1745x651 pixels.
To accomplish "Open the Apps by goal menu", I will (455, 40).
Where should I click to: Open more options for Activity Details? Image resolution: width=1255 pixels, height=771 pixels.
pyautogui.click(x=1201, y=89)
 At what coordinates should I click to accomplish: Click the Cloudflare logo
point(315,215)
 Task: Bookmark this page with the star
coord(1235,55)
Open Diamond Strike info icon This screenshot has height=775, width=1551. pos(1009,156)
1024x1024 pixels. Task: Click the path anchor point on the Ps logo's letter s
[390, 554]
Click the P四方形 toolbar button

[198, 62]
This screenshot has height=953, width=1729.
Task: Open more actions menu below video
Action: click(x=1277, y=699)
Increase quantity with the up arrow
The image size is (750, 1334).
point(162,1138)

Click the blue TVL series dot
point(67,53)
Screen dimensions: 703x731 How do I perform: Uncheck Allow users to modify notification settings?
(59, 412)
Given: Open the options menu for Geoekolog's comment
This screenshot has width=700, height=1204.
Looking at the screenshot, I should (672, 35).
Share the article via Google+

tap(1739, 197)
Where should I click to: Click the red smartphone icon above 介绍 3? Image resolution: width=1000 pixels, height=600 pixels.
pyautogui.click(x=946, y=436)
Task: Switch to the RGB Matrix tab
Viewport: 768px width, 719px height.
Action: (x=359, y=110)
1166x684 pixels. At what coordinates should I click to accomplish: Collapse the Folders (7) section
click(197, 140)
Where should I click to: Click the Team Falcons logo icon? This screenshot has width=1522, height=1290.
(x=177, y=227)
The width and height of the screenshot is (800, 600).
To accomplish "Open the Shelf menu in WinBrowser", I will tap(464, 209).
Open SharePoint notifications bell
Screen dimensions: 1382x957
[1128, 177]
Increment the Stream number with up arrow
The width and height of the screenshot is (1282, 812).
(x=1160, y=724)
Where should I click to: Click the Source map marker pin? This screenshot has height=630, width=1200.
★ ★ ★ ★ ★ ★ ★
What you should do - Once the line containing "Task: Switch to the RGB Matrix tab" is found, output it and each line after it through the end of the listing above, exactly, with nothing else.

Result for this task -
Task: Switch to the RGB Matrix tab
Viewport: 768px width, 719px height.
Action: (x=359, y=110)
1166x684 pixels. At what coordinates should I click to accomplish: Collapse the Folders (7) section
click(197, 140)
Where should I click to: Click the Team Falcons logo icon? This screenshot has width=1522, height=1290.
(x=177, y=227)
The width and height of the screenshot is (800, 600).
To accomplish "Open the Shelf menu in WinBrowser", I will tap(464, 209).
Open SharePoint notifications bell
Screen dimensions: 1382x957
[1128, 177]
Increment the Stream number with up arrow
The width and height of the screenshot is (1282, 812).
(x=1160, y=724)
Where should I click to: Click the Source map marker pin? This screenshot has height=630, width=1200.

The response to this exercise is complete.